Our investment process moves through the five key stages captured below.
1. Idea generation
Opportunities begin as an idea generated by a member of the investment team. Ideas can come from a range of sources such as:
- Themes: Market, economic, social or industry trends and developments;
- Insights: Gained from trips to the region, interaction with companies and the investment team`s knowledge of the Asia Pacific region; and
- Financials: Top-level financial screens.
2. Company research
The investment team then conducts qualitative research into companies that benefit from, or have the potential to benefit from, this idea. Research sources include:
- Public information: Publicly available information such as annual reports, media articles and thirdparty research;
- Company interaction: Direct interaction with the company including meetings with executive management and site visits; and
- Channel checks: Discussion with the company`s suppliers, customers, partners and competitors.

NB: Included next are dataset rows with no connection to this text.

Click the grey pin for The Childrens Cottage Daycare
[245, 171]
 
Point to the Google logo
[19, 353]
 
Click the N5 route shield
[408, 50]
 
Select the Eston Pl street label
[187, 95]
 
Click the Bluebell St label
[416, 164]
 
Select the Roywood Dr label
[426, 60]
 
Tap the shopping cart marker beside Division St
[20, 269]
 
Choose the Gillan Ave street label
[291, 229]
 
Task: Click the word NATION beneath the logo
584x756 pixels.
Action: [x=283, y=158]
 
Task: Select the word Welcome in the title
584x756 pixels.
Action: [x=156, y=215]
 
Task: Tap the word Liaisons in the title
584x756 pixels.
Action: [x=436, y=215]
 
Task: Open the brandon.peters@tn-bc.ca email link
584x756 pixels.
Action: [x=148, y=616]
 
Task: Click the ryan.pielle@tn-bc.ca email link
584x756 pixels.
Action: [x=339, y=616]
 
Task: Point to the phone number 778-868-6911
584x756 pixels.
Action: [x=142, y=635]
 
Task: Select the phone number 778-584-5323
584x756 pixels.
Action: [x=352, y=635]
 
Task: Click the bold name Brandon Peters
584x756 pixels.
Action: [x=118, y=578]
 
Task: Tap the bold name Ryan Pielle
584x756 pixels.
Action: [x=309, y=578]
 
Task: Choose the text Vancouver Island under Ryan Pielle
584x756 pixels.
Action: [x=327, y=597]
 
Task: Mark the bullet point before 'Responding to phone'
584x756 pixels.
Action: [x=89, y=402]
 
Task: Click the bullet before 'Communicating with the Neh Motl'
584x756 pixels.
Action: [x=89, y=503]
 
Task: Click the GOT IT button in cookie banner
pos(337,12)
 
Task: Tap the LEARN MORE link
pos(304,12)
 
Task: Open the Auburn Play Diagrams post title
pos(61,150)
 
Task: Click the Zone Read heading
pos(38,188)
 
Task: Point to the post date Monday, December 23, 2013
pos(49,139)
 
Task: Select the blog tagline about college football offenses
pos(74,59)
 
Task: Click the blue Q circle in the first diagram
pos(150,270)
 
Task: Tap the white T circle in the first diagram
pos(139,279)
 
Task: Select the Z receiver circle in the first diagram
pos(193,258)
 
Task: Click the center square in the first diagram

One of the objectives of company research is to identify whether there is Delta that is, a development, catalyst or corporate event that the broader market may have failed to recognise or completely understand. 8IP seeks to quantify the impact of these events and the difference in the Investment Manager`s expectations relative to market consensus.
3. Financial analysis
The investment team then conducts in-depth analysis of the company. This includes:
- Financial analysis: Examination of the balance sheets, income statements and cash flow statements of the company for at least the past 10 years (where available);
- RoE analysis: Assessment of the company`s historical and projected RoE position, including the factors that contribute to RoE such as leverage, asset turnover, operating profit margins, interest exposure and tax; and
- Historic valuation: Analysis of the company`s valuation relative to its own history as well as the history of its peers and the broader market.
Ultimately, 8IP is seeking to determine the company`s sustainable RoE over time, to quantify the impact of Delta and to understand if its shares are mispriced.
4. Portfolio construction and investment
The portfolio is then constructed from the investment team`s high-conviction ideas. Consideration is given to:
- Risk/reward: The return potential of the stock relative to the potential for loss;
- Position size: The weighting of each stock as determined by the level of conviction in the sustainability of RoE and the level of mispricing; and
- Execution: Ensuring trades are conducted efficiently and in a cost effective manner. All trades are subject to pre and post-trade checks to ensure they comply with investment guidelines.
5. Monitoring and adjustments
The investment team regularly reviews securities and maintains regular contact with company management. A stock may be sold if it becomes overvalued, its fundamentals change or a more attractive opportunity arises.